We searched the Cochrane Kidney and Transplant Register of Studies up to 12 July 2022 through contact with the Information Specialist using search terms relevant to this review. Studies in the Register are identified through searches of CENTRAL, MEDLINE, and EMBASE, conference proceedings, the International Clinical Trials Register (ICTRP) Search Portal and ClinicalTrials.gov. We also searched MEDLINE (OVID) and EMBASE (OVID) for non-randomised studies.
We included randomised controlled trials (RCTs) and non-randomised studies that assessed interventions aimed at improving health literacy in people with CKD.
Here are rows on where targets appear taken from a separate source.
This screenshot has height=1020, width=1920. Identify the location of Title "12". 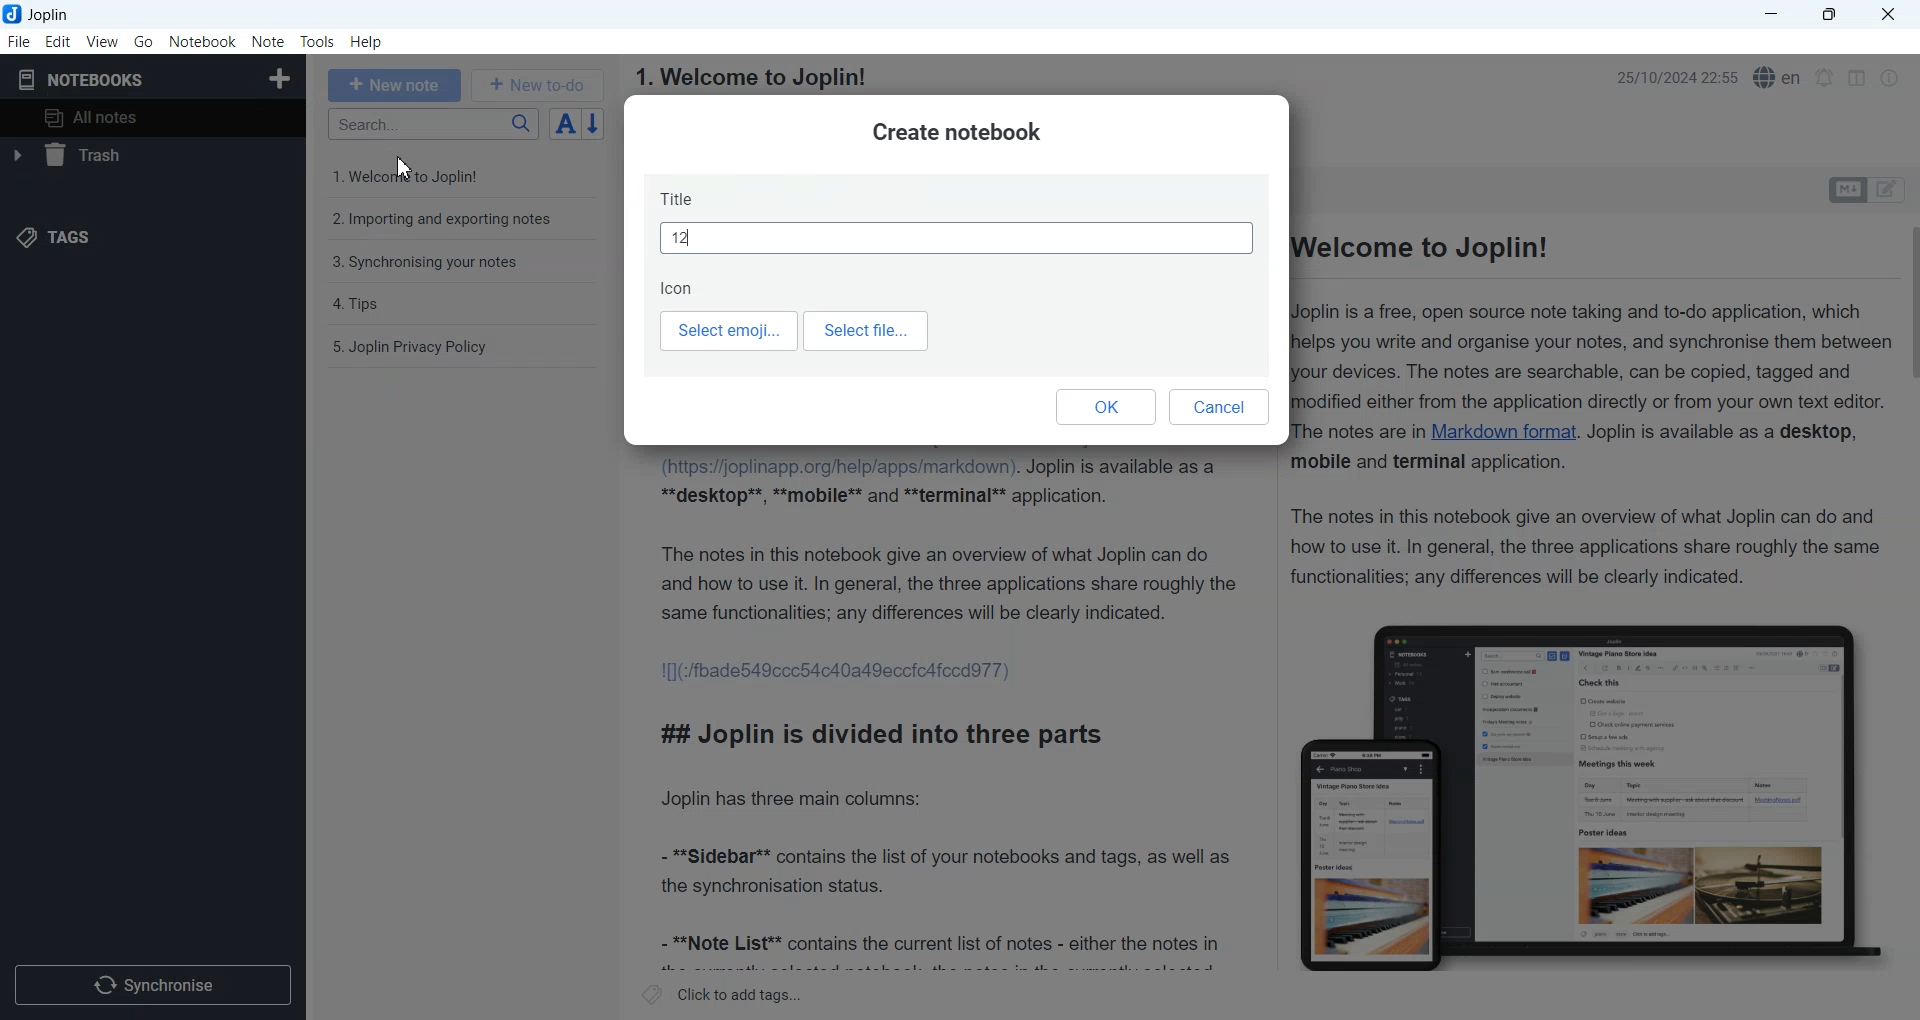
(682, 238).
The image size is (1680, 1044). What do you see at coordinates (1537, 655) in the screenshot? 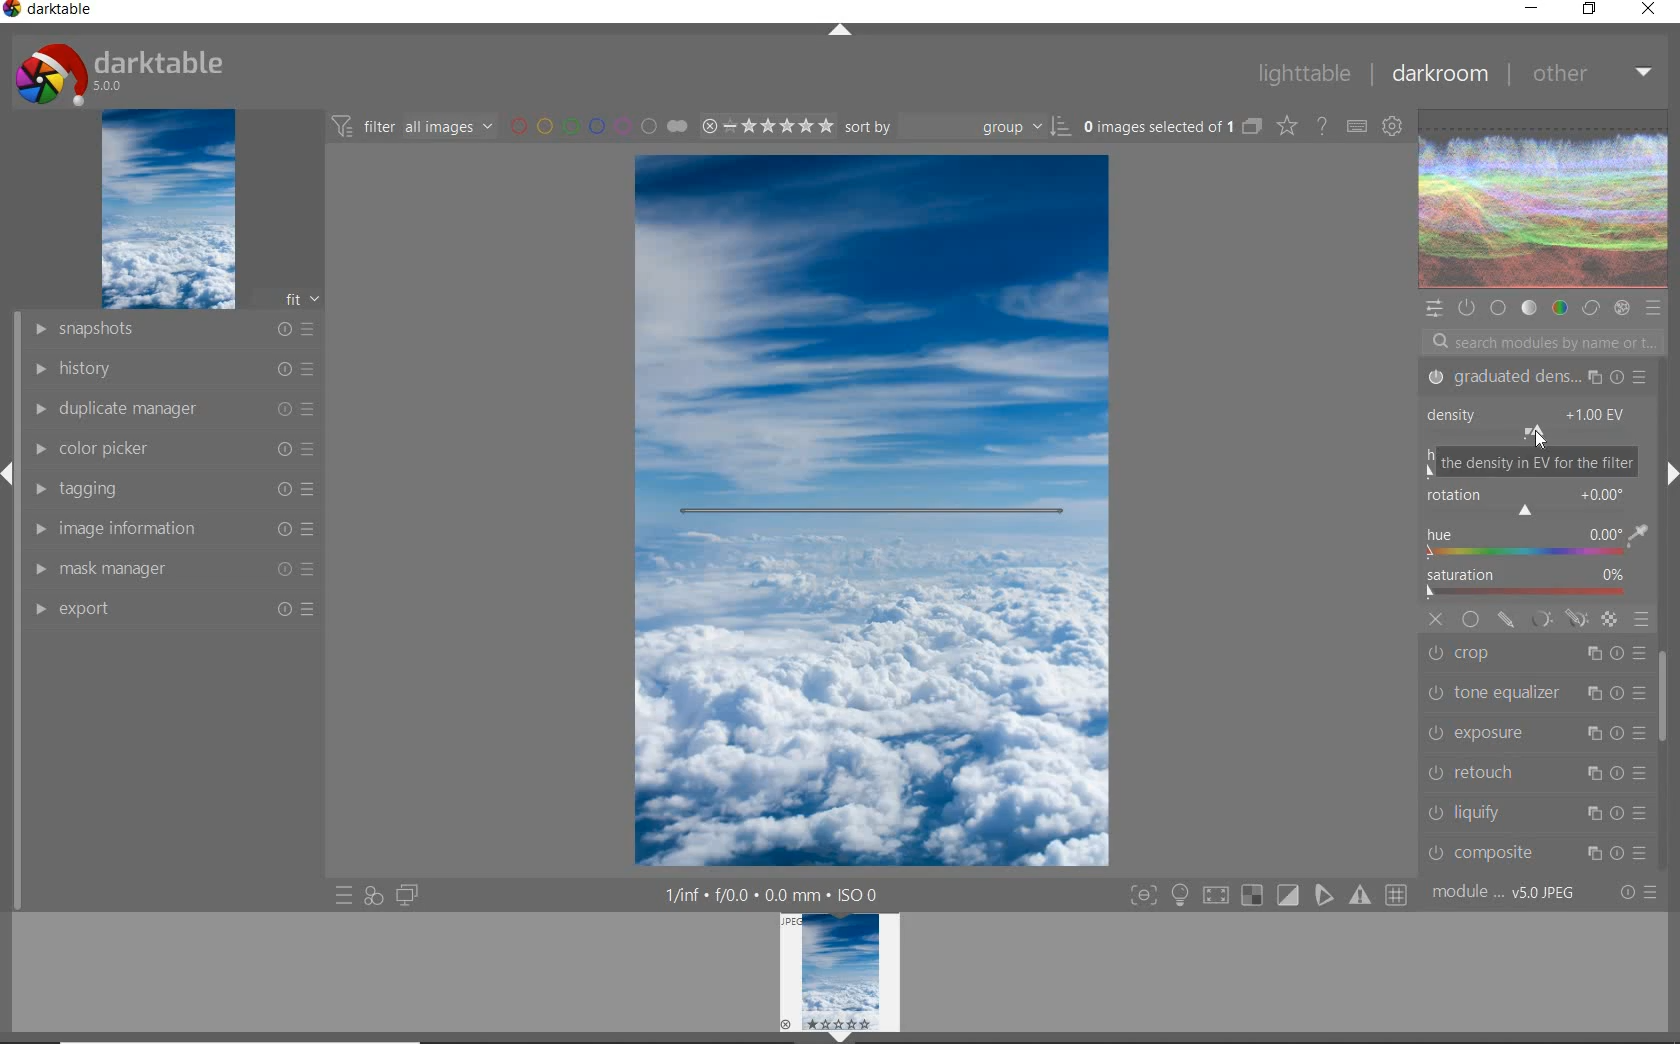
I see `crop` at bounding box center [1537, 655].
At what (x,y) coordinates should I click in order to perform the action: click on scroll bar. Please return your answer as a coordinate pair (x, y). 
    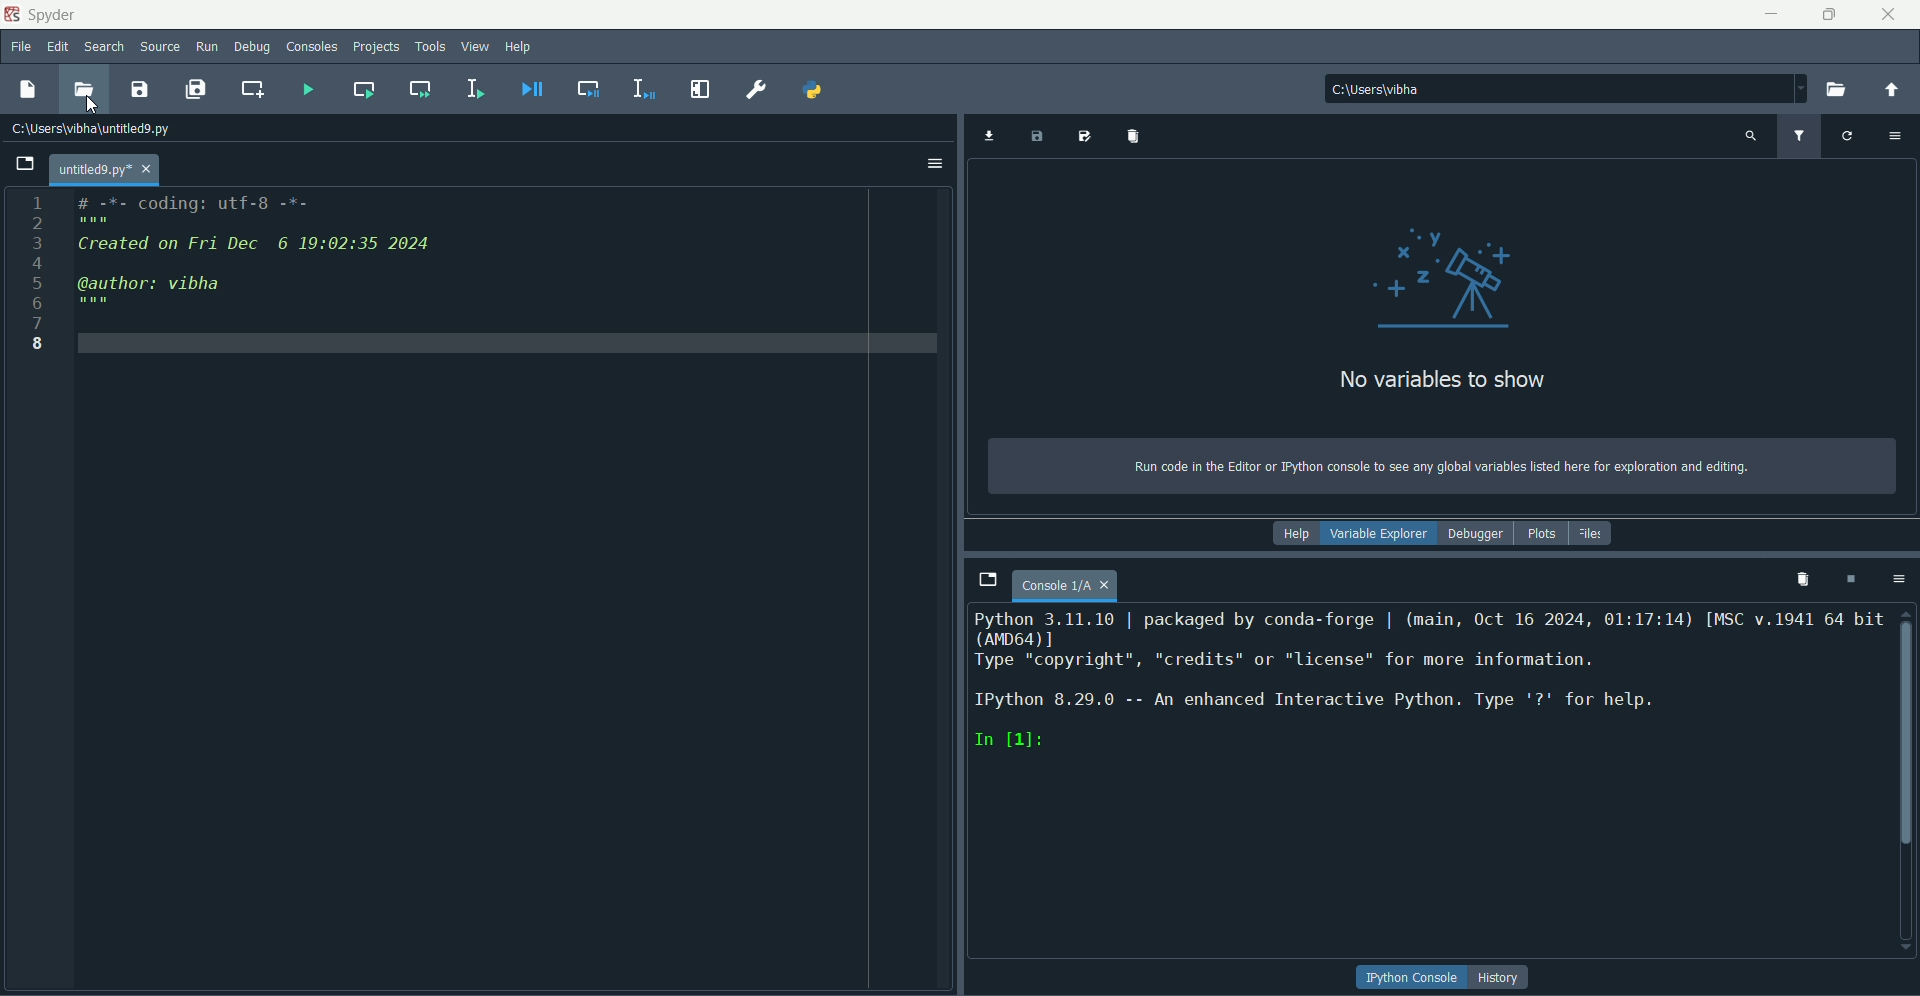
    Looking at the image, I should click on (1908, 728).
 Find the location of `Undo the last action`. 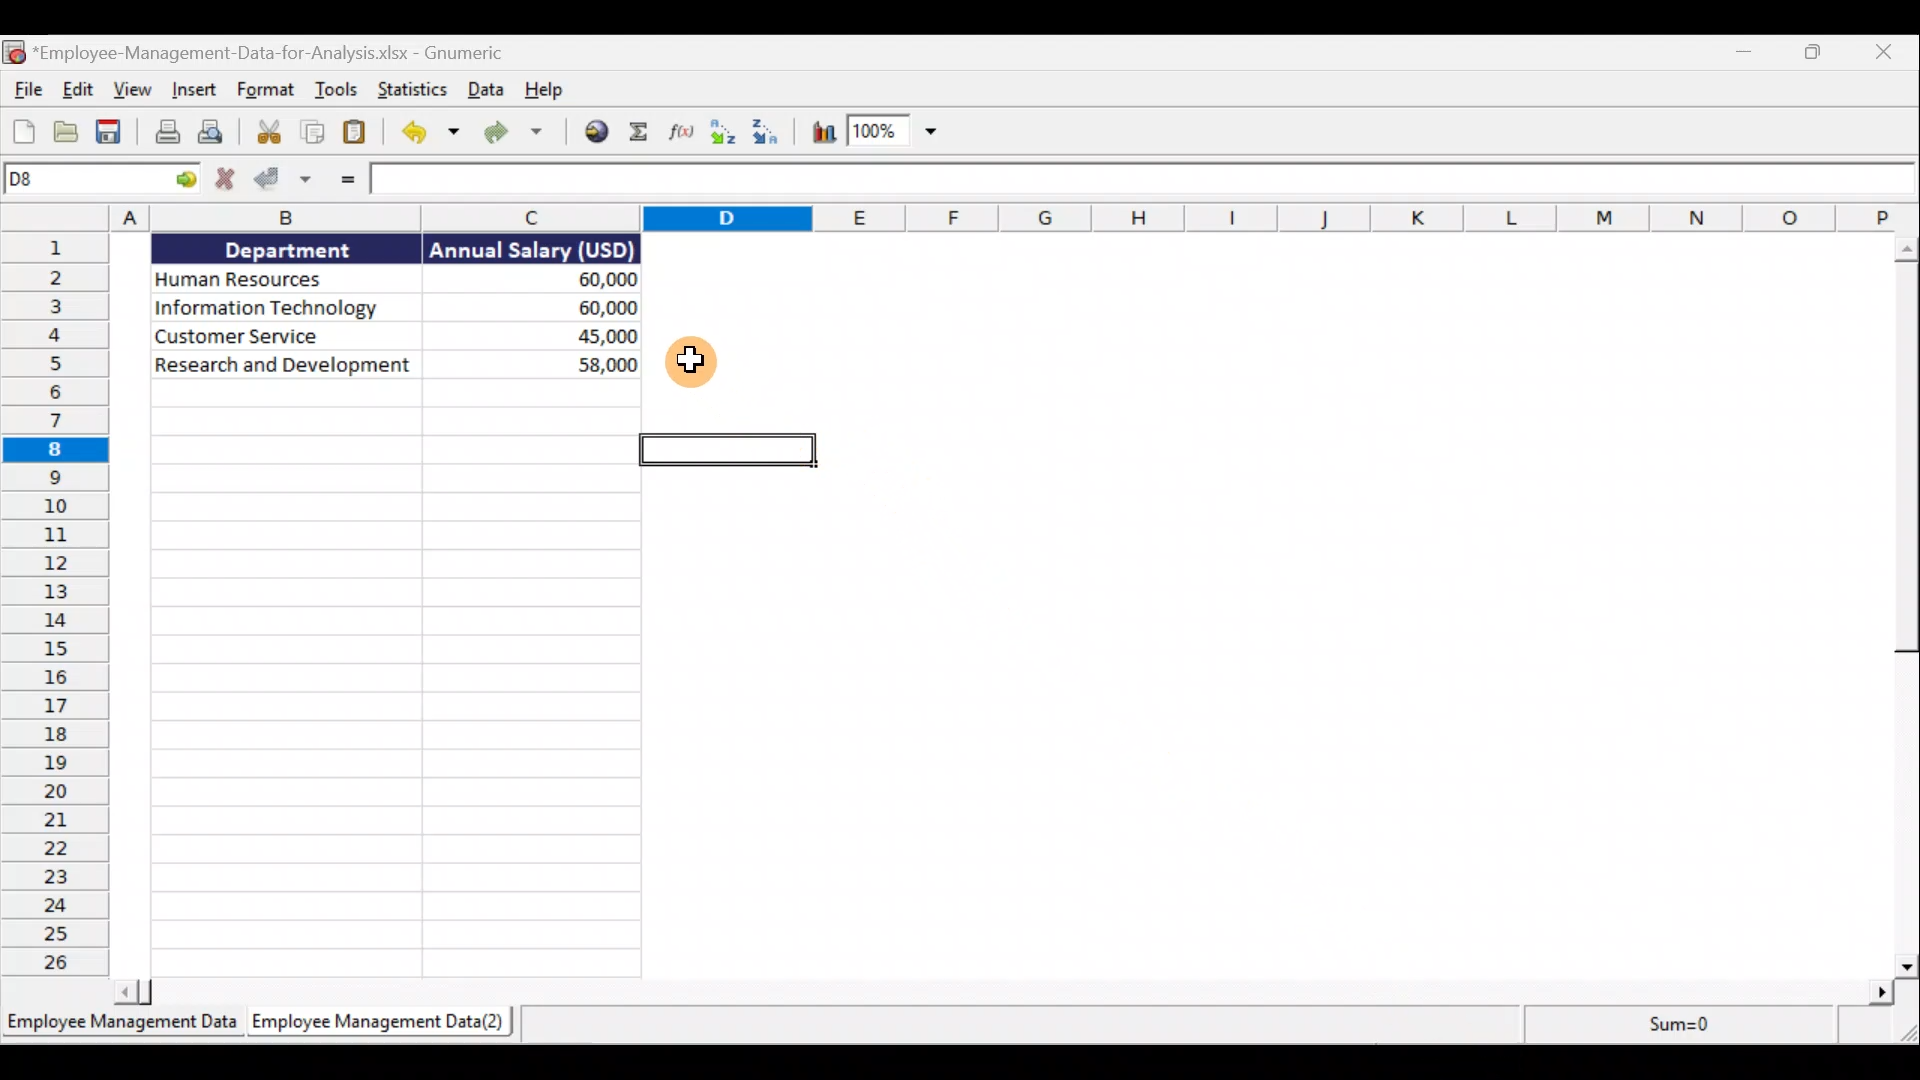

Two authors independently assessed studies for eligibility and performed risk of bias analysis. We classified studies as either interventions aimed at improving aspects of health literacy or interventions targeting a population of people with poor health literacy. The interventions were further sub-classified in terms of the type of intervention (educational, self-management training, or educational with self-management training). Results were expressed as mean difference (MD) or standardised mean difference (SMD) with 95% confidence intervals (CI) for continuous outcomes and risk ratios (RR) with 95% CI for dichotomous outcomes.
We identified 120 studies (21,149 participants) which aimed to improve health literacy. There were 107 RCTs and 13 non-randomised studies. No studies targeted low literacy populations. For the RCTs, selection bias was low or unclear in 94% of studies, performance bias was high in 86% of studies, detection bias was high in 86% of studies reporting subjective outcomes and low in 93% of studies reporting objective outcomes. Attrition and other biases were low or unclear in 86% and 78% of studies, respectively.
Compared to usual care, low certainty evidence showed educational interventions may increase kidney-related knowledge (14 RCTs, 2632 participants: SMD 0.99, 95% CI 0.69 to 1.32; I² = 94%). Data for self-care, self-efficacy, quality of life (QoL), death, estimated glomerular filtration rate (eGFR) and hospitalisations could not be pooled or was not reported.
Compared to usual care, low-certainty evidence showed self-management interventions may improve self-efficacy (5 RCTs, 417 participants: SMD 0.58, 95% CI 0.13 to 1.03; I² = 74%) and QoL physical component score (3 RCTs, 131 participants: MD 4.02, 95% CI 1.09 to 6.94; I² = 0%). There was moderate-certainty evidence that self-management interventions probably did not slow the decline in eGFR after one year (3 RCTs, 855 participants: MD 1.53 mL/min/1.73 m², 95% CI -1.41 to 4.46; I² = 33%). Data for knowledge, self-care behaviour, death and hospitalisations could not be pooled or was not reported.
Compared to usual care, low-certainty evidence showed educational with self-management interventions may increase knowledge (15 RCTs, 2185 participants: SMD 0.65, 95% CI 0.36 to 0.93; I² = 90%), improve self-care behaviour scores (4 RCTs, 913 participants: SMD 0.91, 95% CI 0.00 to 1.82; I² =97%), self-efficacy (8 RCTs, 687 participants: SMD 0.50, 95% CI 0.10 to 0.89; I² = 82%), improve QoL physical component score (3 RCTs, 2771 participants: MD 2.56, 95% CI 1.73 to 3.38; I² = 0%) and may make little or no difference to slowing the decline of eGFR (4 RCTs, 618 participants: MD 4.28 mL/min/1.73 m², 95% CI -0.03 to 8.85; I² = 43%). Moderate-certainty evidence shows educational with self-management interventions probably decreases the risk of death (any cause) (4 RCTs, 2801 participants: RR 0.73, 95% CI 0.53 to 1.02; I² = 0%). Data for hospitalisation could not be pooled.